(Entries taken from a collection)

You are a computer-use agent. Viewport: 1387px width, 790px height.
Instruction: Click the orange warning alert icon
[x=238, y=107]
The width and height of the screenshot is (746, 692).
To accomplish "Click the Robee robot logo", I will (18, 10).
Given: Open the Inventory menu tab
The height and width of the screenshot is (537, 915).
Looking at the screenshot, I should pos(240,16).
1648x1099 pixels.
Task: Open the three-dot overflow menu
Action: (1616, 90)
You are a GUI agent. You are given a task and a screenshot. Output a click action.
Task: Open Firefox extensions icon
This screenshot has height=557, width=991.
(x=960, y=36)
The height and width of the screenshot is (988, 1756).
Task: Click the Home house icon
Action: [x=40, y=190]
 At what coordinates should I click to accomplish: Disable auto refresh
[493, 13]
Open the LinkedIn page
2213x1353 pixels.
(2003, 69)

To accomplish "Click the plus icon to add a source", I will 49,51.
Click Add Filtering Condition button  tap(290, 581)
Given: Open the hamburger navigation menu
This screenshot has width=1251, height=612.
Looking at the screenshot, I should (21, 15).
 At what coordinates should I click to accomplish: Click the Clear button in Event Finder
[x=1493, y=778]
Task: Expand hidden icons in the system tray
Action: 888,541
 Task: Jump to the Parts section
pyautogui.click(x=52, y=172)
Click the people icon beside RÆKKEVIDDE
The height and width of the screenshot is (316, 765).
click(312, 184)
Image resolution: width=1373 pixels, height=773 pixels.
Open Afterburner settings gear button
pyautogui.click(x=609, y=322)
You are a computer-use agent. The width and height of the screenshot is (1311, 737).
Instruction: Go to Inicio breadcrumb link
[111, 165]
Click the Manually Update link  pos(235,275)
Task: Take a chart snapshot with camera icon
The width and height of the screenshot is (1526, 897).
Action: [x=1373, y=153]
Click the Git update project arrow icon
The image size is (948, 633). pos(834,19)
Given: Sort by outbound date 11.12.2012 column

» **WHAT IS EXPECTED**
If a line comes after the one containing "Click the Manually", leave it out; set down every line of the data before it, and that line itself, exactly.

» **RESPONSE**
You are a computer-use agent. Viewport: 1387px width, 790px height.
Instruction: Click the orange warning alert icon
[x=238, y=107]
The width and height of the screenshot is (746, 692).
To accomplish "Click the Robee robot logo", I will (18, 10).
Given: Open the Inventory menu tab
The height and width of the screenshot is (537, 915).
Looking at the screenshot, I should pos(240,16).
1648x1099 pixels.
Task: Open the three-dot overflow menu
Action: (1616, 90)
You are a GUI agent. You are given a task and a screenshot. Output a click action.
Task: Open Firefox extensions icon
This screenshot has height=557, width=991.
(x=960, y=36)
The height and width of the screenshot is (988, 1756).
Task: Click the Home house icon
Action: [x=40, y=190]
 At what coordinates should I click to accomplish: Disable auto refresh
[493, 13]
Open the LinkedIn page
2213x1353 pixels.
(2003, 69)

To accomplish "Click the plus icon to add a source", I will 49,51.
Click Add Filtering Condition button  tap(290, 581)
Given: Open the hamburger navigation menu
This screenshot has width=1251, height=612.
Looking at the screenshot, I should (21, 15).
 At what coordinates should I click to accomplish: Click the Clear button in Event Finder
[x=1493, y=778]
Task: Expand hidden icons in the system tray
Action: 888,541
 Task: Jump to the Parts section
pyautogui.click(x=52, y=172)
Click the people icon beside RÆKKEVIDDE
The height and width of the screenshot is (316, 765).
click(312, 184)
Image resolution: width=1373 pixels, height=773 pixels.
Open Afterburner settings gear button
pyautogui.click(x=609, y=322)
You are a computer-use agent. The width and height of the screenshot is (1311, 737).
Instruction: Go to Inicio breadcrumb link
[111, 165]
Click the Manually Update link  pos(235,275)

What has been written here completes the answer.